**Record set:**
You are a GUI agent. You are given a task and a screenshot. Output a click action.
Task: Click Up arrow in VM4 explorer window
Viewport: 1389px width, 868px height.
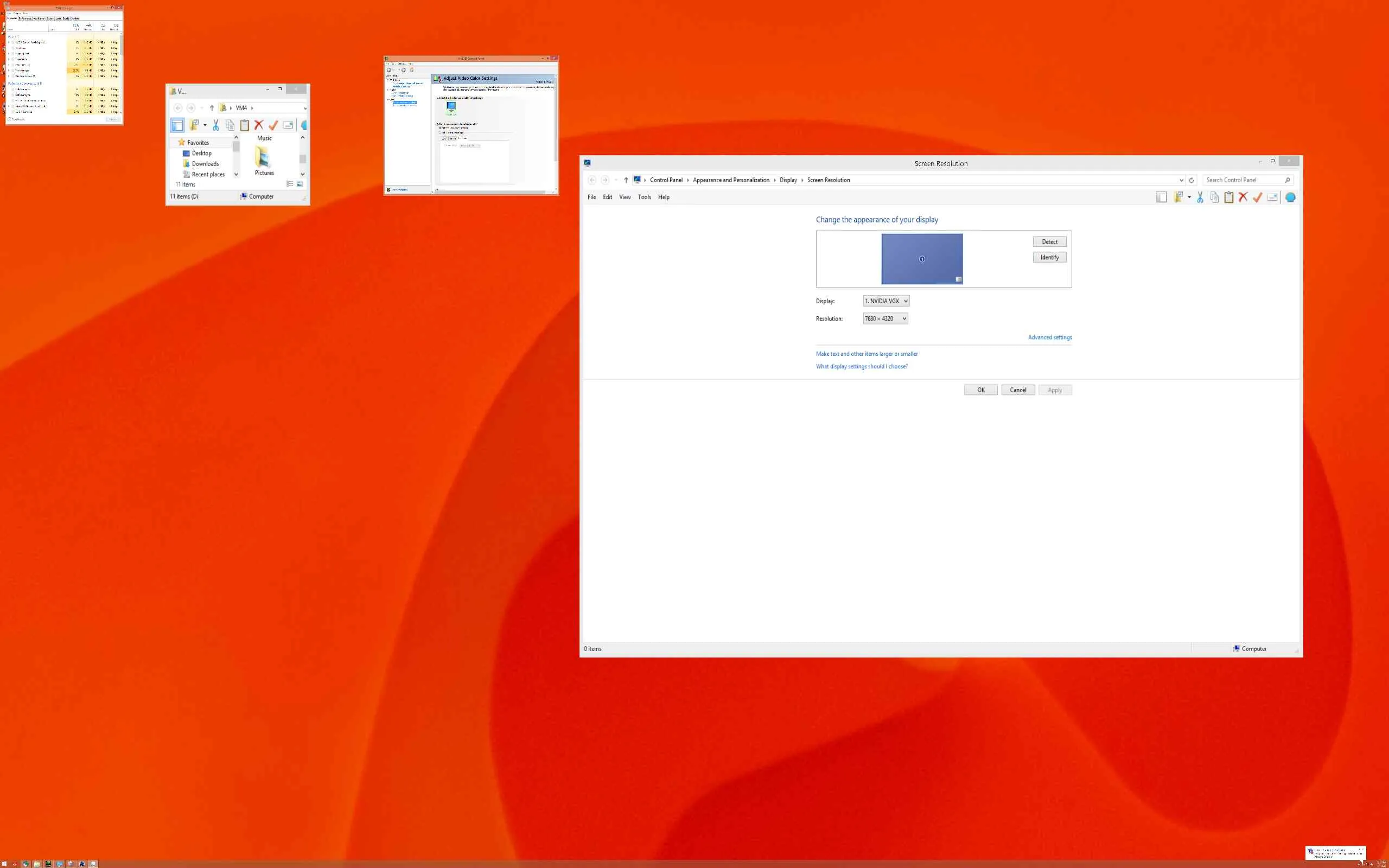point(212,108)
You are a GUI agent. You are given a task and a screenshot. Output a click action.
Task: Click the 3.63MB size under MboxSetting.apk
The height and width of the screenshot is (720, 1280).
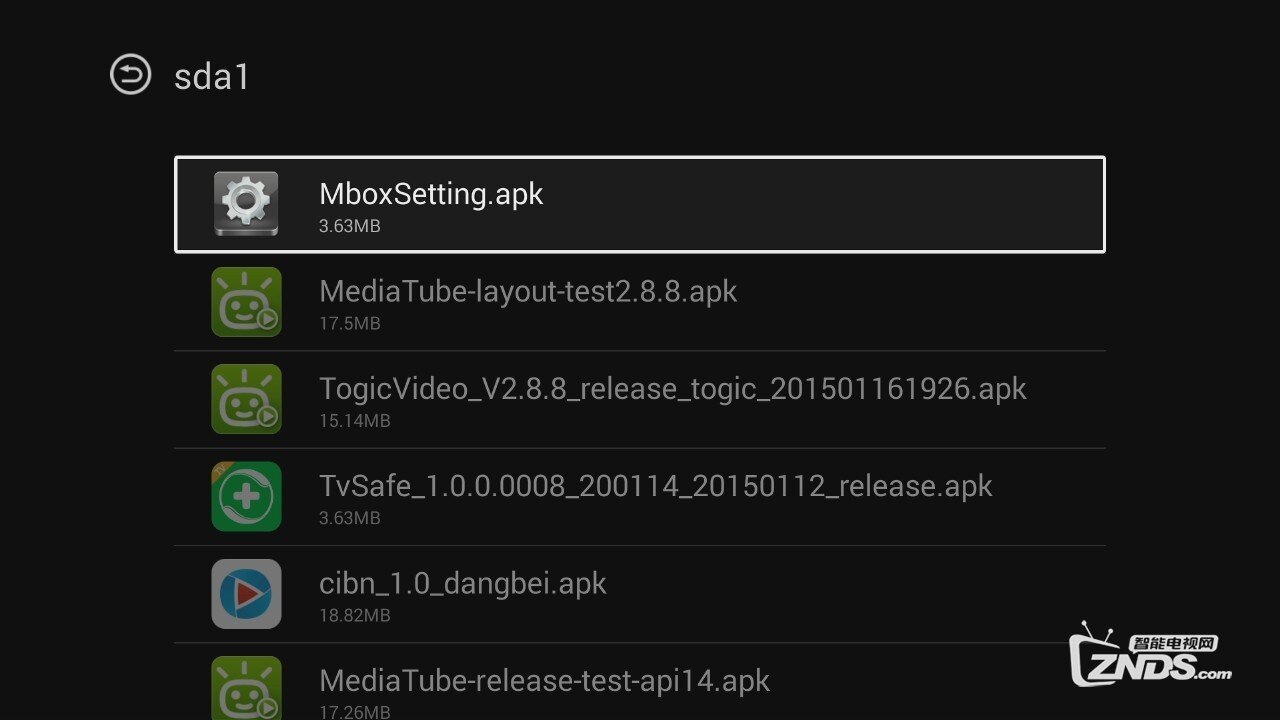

**Required work:** Recast the listing above as a JSON list of strings, one string per line, skipping blank lines. Leave the pictures out.

**Result of this task:**
[
  "You are a GUI agent. You are given a task and a screenshot. Output a click action.",
  "Task: Click Up arrow in VM4 explorer window",
  "Viewport: 1389px width, 868px height.",
  "point(212,108)",
  "You are a GUI agent. You are given a task and a screenshot. Output a click action.",
  "Task: Click the 3.63MB size under MboxSetting.apk",
  "The height and width of the screenshot is (720, 1280)."
]